Authors: Elias Benussi, Andrea Patane', Matthew Wicker, Luca Laurenti, Marta Kwiatkowska

IJCAI 2022 | Conference PDF | Archive PDF | Plain Text | LLM Run Details

Reproducibility Variable Result LLM Response
Research Type Experimental We apply our method on four benchmarks widely employed in the fairness literature, namely, the Adult, German, Credit and Crime datasets1, and an array of similarity metrics learnt from data that include ℓ , Mahalanobis, and NN embeddings. We empirically demonstrate how our method is able to provide the first, non-trivial IF certificates for NNs commonly employed for tasks from the IF literature, and even larger NNs comprising up to thousands of neurons.

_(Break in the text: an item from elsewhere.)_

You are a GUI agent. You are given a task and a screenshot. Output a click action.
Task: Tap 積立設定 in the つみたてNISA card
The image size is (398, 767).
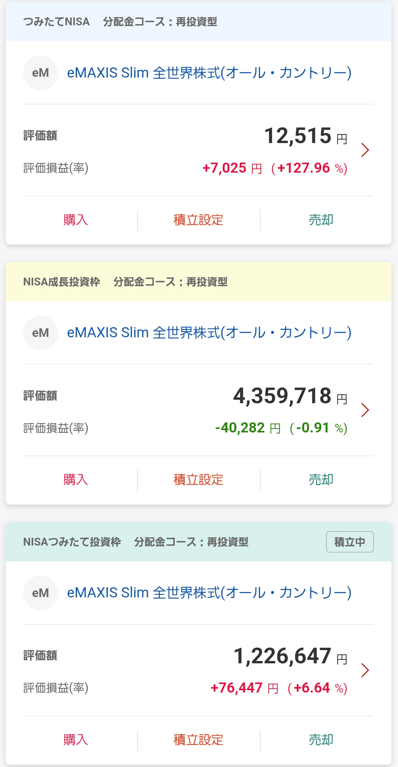[x=199, y=220]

Furthermore, we find that our MILP-based fair training approach consistently outperforms, in terms of IF guarantees, NNs trained with a competitive state-of-the-art technique by orders of magnitude, albeit at an increased computational cost.
Researcher Affiliation Academia Elias Benussi1 , Andrea Patane1 , Matthew Wicker1 , Luca Laurenti2 and Marta Kwiatkowska1 1University of Oxford 2TU Delft
Pseudocode Yes We summarise our fairness training method in Algorithm 1. [...] Algorithm 1 Fair Training with MILP.

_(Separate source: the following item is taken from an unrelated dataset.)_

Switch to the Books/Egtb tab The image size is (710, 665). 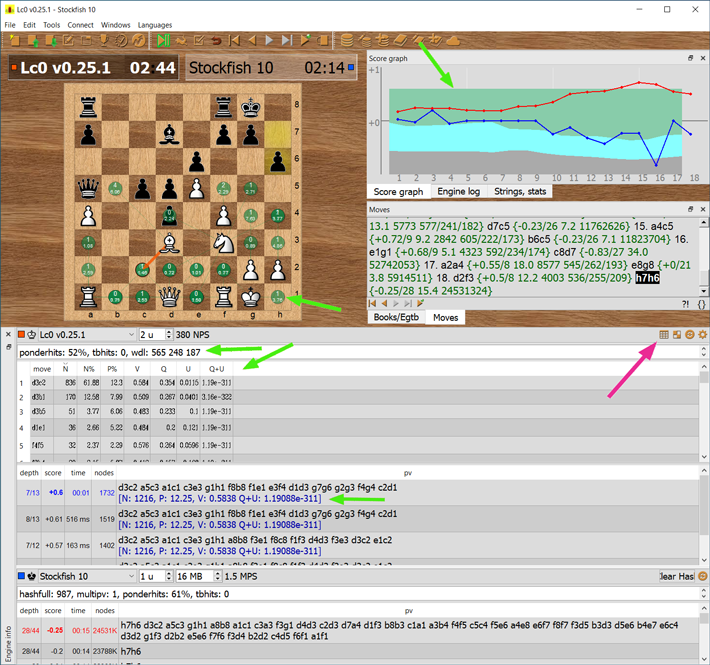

Open Source Code Yes An implementation of the method and of the experiments can be found at https://github.com/eliasbenussi/nn-cert-individual-fairness.
Open Datasets Yes We perform our experiments on four UCI datasets: the Adult dataset (predicting income), the Credit dataset (predicting payment defaults), the German dataset (predicting credit risk) and the Crime dataset. In each case, features encoding information regarding gender or race are considered sensitive. [...] 1http://archive.ics.uci.edu/ml
Dataset Splits No The paper mentions using training data and mini-batches, but does not provide specific details on how the datasets were split into training, validation, and test sets (e.g., percentages, sample counts, cross-validation setup).
Hardware Specification No The paper does not provide specific hardware details (e.g., exact CPU/GPU models, processor types with speeds, memory amounts, or detailed computer specifications) used for running its experiments. It only mentions 'increased computational cost' and training times.
Software Dependencies No The paper mentions using 'standard solvers from the global optimisation literature' and MILP solvers, but does not specify any particular software, libraries, or their version numbers (e.g., 'CPLEX 12.4', 'Python 3.8', 'PyTorch 1.9') that would be required for replication.
Experiment Setup Yes In the certification experiments we employ a precision τ for the MILP solvers of 10^-5 and a time cutoff of 180 seconds. The choice of λ affects the relative importance of standard training w.r.t. the fairness constraint: λ = 1 is equivalent to standard training, while λ = 0 only optimises for fairness. In our experiments we keep λ = 1 for half of the training epochs, and then change it to λ = 0.5. For ease of comparison, in the rest of this section we measure fairness with dfair equal to the Mahalanobis similarity metric, with ϵ = 0.2. We train architectures with up to 2 hidden layers and 64 units.